Check if string is repetition of an unknown substring
I'm trying to write a regex or Ruby method which will find the longest repeated pattern in a string开发者_StackOverflow中文版. For example:
"abcabc" => "abc"
"cccc" => "c"
"abcd" => "abcd"
What is the best way to implement this? I naïvely tried /^(.*)*$/
but that won't work as it just matches the full string.
I can’t believe all these stuckinthebookheads have been telling you it can’t be done with a pattern. They do not know what they are talking about, as I am about to demonstrate. Believe me, if I can solve Diophantine equations of order one using patterns — AND I CAN! :) — then I can certainly do this simple little bit. In fact, this is very very easy to do with a pattern, provided that you will be content with the leftmost longest such match. For example, just use:
/(.+)\1+/
If that matches, then the string contains a repeated substring.

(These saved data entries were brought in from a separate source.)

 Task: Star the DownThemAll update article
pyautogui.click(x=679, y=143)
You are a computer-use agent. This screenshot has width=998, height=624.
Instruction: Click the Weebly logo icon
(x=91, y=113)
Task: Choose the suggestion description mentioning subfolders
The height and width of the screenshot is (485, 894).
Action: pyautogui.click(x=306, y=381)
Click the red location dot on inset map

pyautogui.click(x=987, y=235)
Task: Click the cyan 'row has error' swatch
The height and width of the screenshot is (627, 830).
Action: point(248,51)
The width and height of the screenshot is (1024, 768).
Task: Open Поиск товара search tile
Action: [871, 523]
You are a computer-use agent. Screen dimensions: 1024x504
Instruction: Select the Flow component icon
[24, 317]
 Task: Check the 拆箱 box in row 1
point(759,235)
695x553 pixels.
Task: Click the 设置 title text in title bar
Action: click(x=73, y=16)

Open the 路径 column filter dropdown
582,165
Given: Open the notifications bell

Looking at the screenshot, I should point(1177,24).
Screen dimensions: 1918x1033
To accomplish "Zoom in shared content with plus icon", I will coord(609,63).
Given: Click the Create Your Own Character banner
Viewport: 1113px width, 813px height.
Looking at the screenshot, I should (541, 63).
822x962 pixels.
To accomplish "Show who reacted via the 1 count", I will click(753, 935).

Integer Factorization with Patterns
That’s the same strategy that you use pattern matching to factor composite integers.
First, create a string that is the unary representation of the integer. That would be 1
for 1, 11
for 2, 111
for 3, 1111
for 4, etc. Given such a representation, the pattern to find the largest factor is:
/^(11+)\1+$/
where the first subgroup is the largest factor in unary, wherefore the length of the first group is that largest factor as a regular number. (However, that largest factor may not be prime.)
Similarly,
/^(11+?)\1+$/
is the same except that it now finds the smallest factor, which is of course guaranteed to be prime. I don’t know how to emulate Perl’s x
repetition operator in Ruby, so here is a quick demo of this idea using Perl:
$ perl -le 'for $n (@ARGV) { printf "%d is composite and its largest factor is %d.\n", $n, length($1) if ("1" x $n) =~ /^(11+)\1+$/ } ' 5 9 15 24 60 243 891
9 is composite and its largest factor is 3.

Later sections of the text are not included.